His Christianity was always uncertain, his evidences vague, and his soul unhealthy. Living, perhaps, in the turmoil of the world secular, or amid the excitement of the world religious, he knew but little of communion with his own heart, or of converse with the heart of God. No time was extracted from other and all-absorbing engagements, and consecrated to the high and hallowed purposes of self-examination, meditation, reading, and prayer—elements entering essentially and deeply into the advancement of the life of God in the soul of man.
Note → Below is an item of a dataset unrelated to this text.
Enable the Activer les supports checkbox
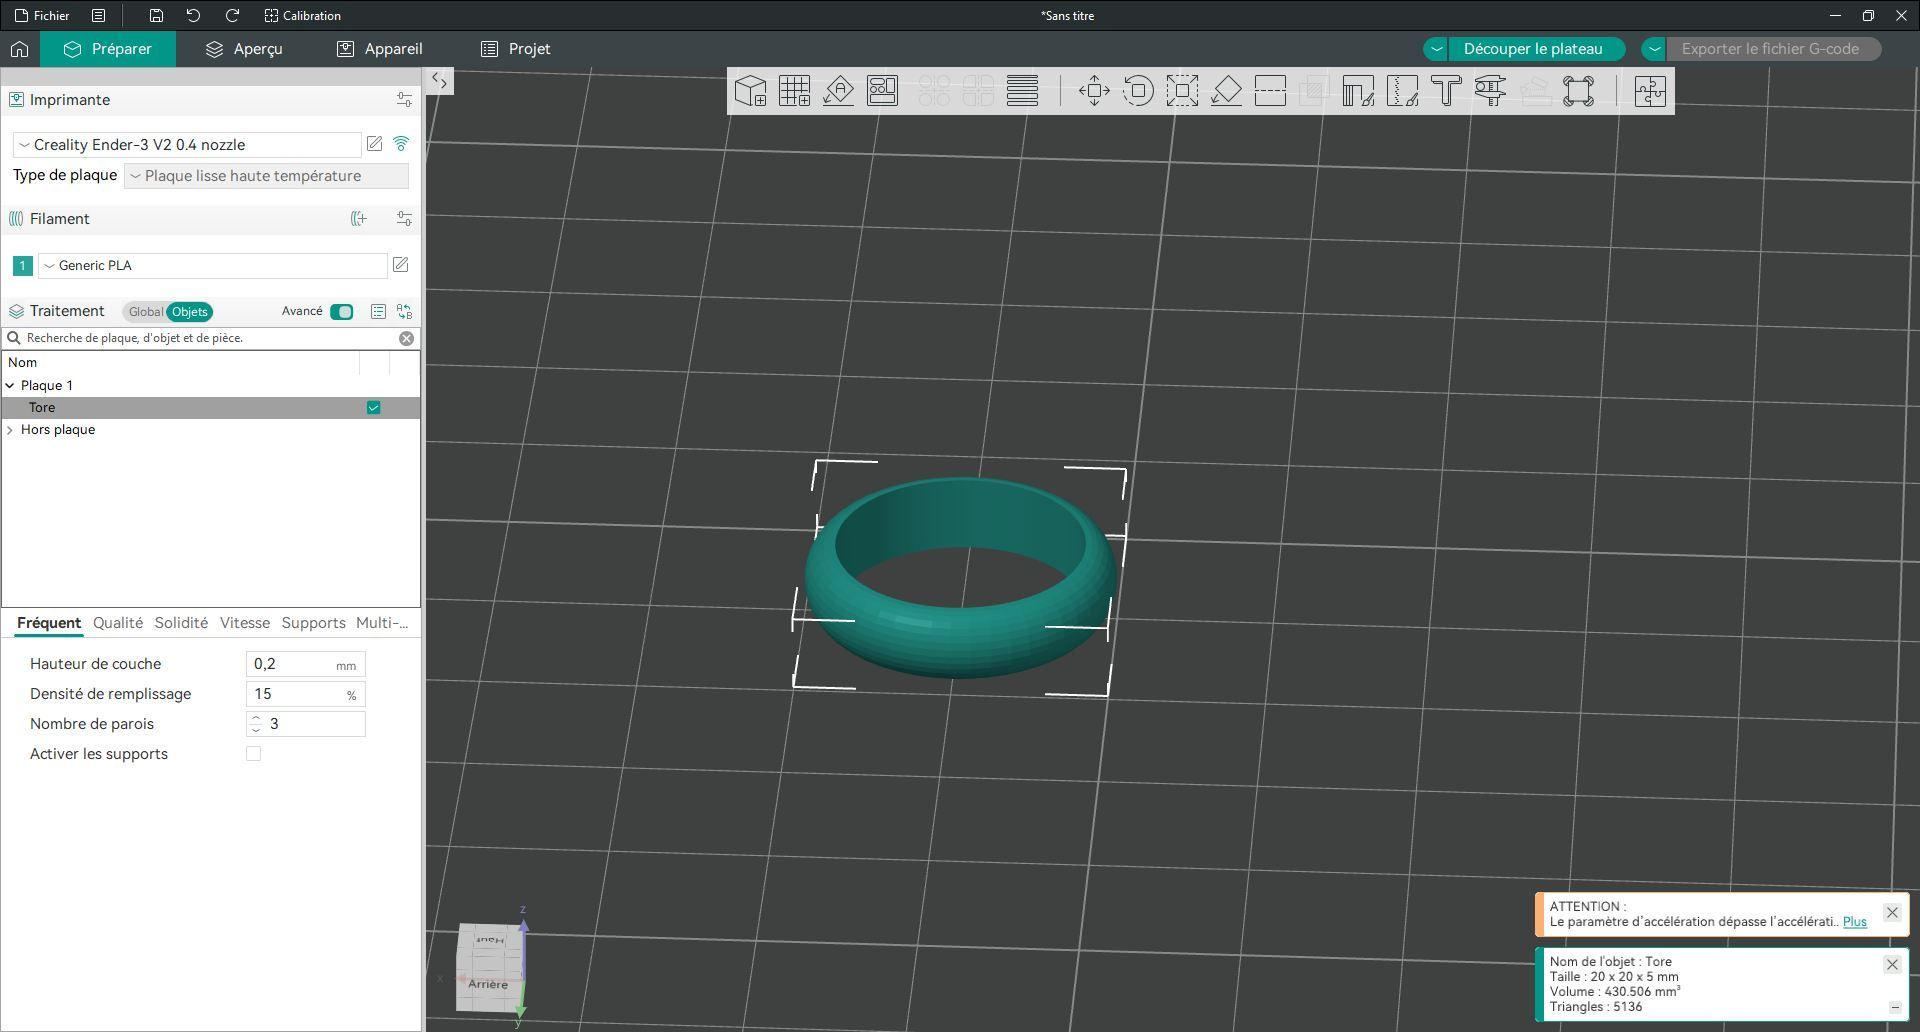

But sickness has come, and with it some of the costliest and holiest blessings of his life. A degree of grace, answerable to all the holy and blessed ends for which it was sent, is imparted. And now, how resplendent with the glory of Divine grace has that chamber of sickness become! We trace it in the spirit and conduct of that pale, languid sufferer. See the patience with which he possesses his soul; the fervor with which he kisses the rod; the meekness with which he bows to the stroke; the subduing, softening, humbling of his spirit, once, perhaps, so lofty, fretful, and sensitive to suffering.

These days of weariness and pain, these nights of sleeplessness and exhaustion, how slowly, how tediously they dray along! and yet not an impatient sigh, nor a murmuring breath, nor an unsubmissive expression breaks from the quivering lip. This is not natural—this is above nature. What but Divine and especial grace could effect it? Oh, how is the Son of God, in His fullness of grace and truth, glorified thereby!